Published 2019-02-08 #geo #gdal #hiking #kungsleden #sarek

Shameless plug ahead! This article was (probably) written in the course of building Geofolio, which is a project I've been working on that automagically generates factsheets for any place on Earth. It contains lots of maps and charts, all powered by open data. Check it out at or follow @geofolio on Twitter for news and updates.

If you've ever done (or plan on doing) any hiking in the Arctic mountains of beautiful Lapland in Northern Sweden, you'll be familiar with the wonderful purple-colored Fjallkartan maps published by Lantmateriet. The hardcopy maps are essential when you're up there, but lately I've found myself wanting to have a digital version of these maps (and other data) as well.
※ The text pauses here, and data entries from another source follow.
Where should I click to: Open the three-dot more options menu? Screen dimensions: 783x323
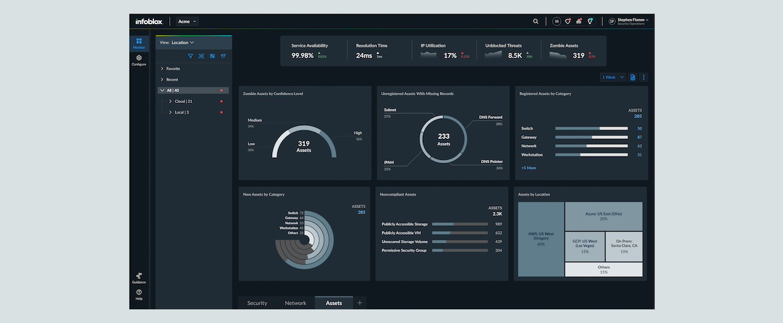point(643,78)
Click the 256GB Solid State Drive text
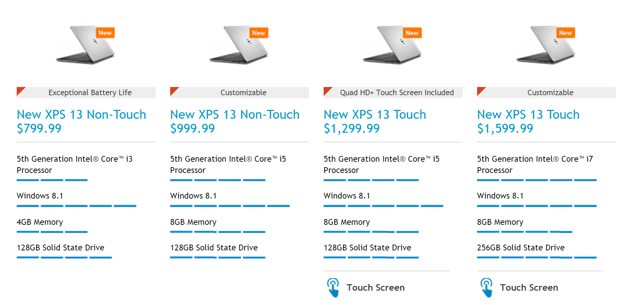Image resolution: width=621 pixels, height=305 pixels. pyautogui.click(x=521, y=248)
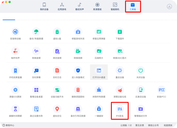Start 手机投屏直播 screen casting
The width and height of the screenshot is (177, 128).
pyautogui.click(x=15, y=71)
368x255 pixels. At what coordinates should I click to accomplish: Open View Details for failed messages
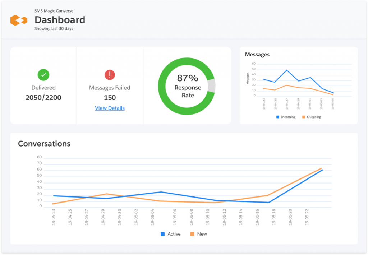click(x=110, y=108)
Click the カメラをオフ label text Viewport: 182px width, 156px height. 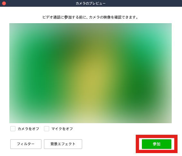coord(28,129)
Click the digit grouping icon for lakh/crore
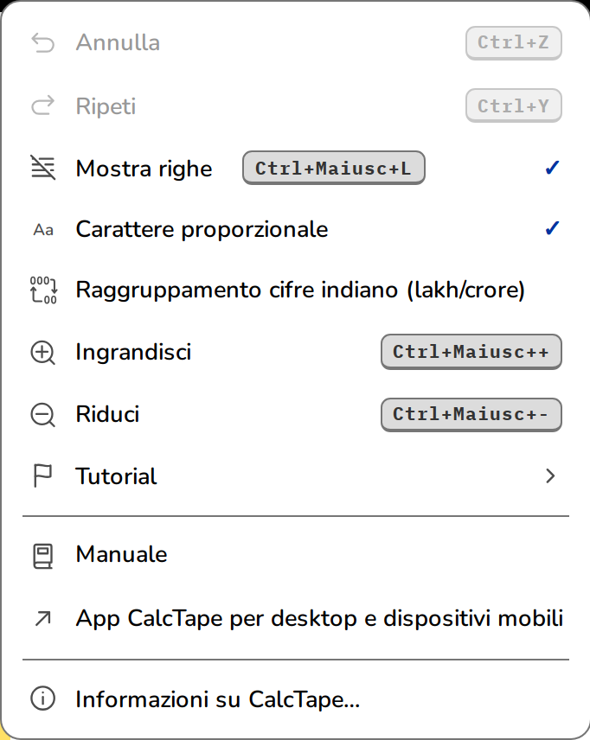 pos(43,290)
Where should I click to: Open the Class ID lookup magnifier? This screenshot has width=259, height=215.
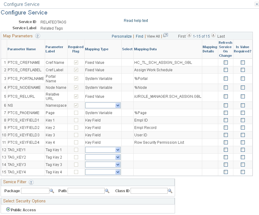point(170,191)
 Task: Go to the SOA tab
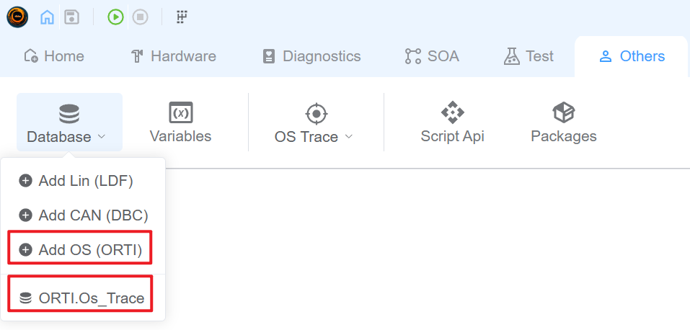pyautogui.click(x=432, y=56)
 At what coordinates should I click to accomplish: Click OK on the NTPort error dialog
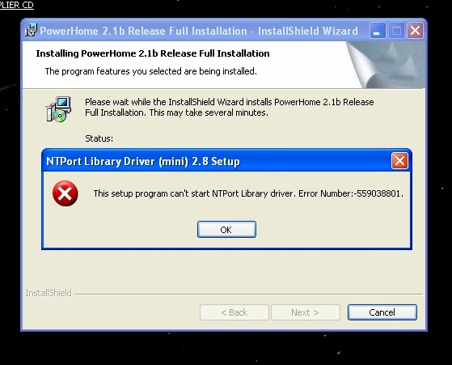(x=226, y=230)

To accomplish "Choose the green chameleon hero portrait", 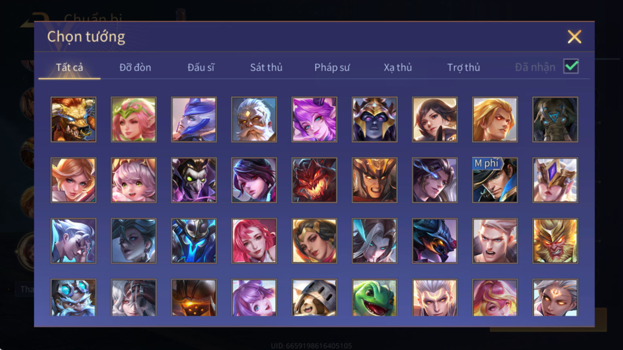I will coord(375,298).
I have visited the area several times now and feel that digital maps would be helpful in planning trips, mapping tracks after getting back, as an extra layer in a GPS receiver, or even just for experimenting with in QGIS.

So, let's have a look at obtaining some digital copies of the Fjallkartan maps for Northern Sweden, and perhaps an elevation model and some satellite imagery would be nice too. I've included most of the steps and GDAL commands I've used, so if you're interested you should be able to reproduce these types of maps for other areas as well.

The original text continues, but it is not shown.